Chronic lung allograft dysfunction (CLAD) is the main cause of the reduced survival of lung transplanted (LTx) patients. The possible role of immune checkpoint molecules in establishing tolerance has ...been scarcely investigated in the setting of lung transplantation.
We conducted a retrospective, observational pilot study on a consecutive series of transbronchial cryobiopsies (TCB) obtained from 24 patients during LTx follow-up focusing on PD-1, one of the most investigated immune checkpoint molecules.
Results showed that PD-1-expressing T lymphocytes were present in all TCB with a histological diagnosis of acute rejection (AR; 9/9), but not in most (11/15) of the TCB not resulting in a diagnosis of AR (p=0.0006).
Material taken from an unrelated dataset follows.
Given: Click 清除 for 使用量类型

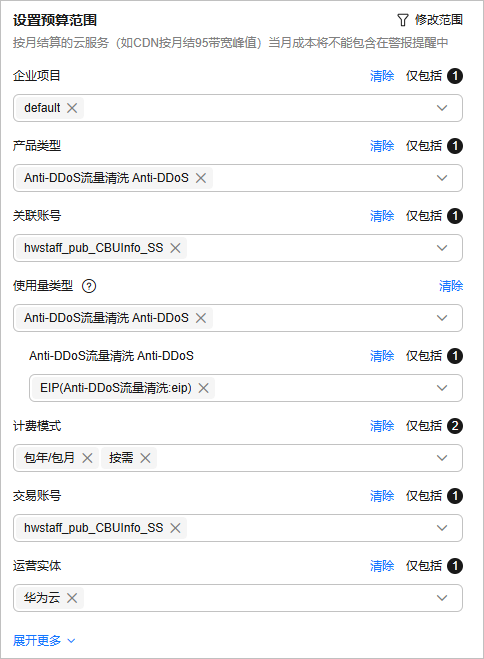Looking at the screenshot, I should [x=451, y=286].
Notably, the presence of PD-1-expressing T lymphocytes in TCB resulted in a 10-times higher risk of developing chronic lung allograft dysfunction (CLAD), the main cause of the reduced survival of lung transplanted patients, thus being associated with a clearly worst clinical outcome.
Results of this pilot study indicate a central role of PD-1 in the development of AR and its evolution towards CLAD and suggest that the evaluation of PD-1-expressing lymphocytes in TCB could offer a prognostic advantage in monitoring the onset of AR in patients who underwent lung transplantation.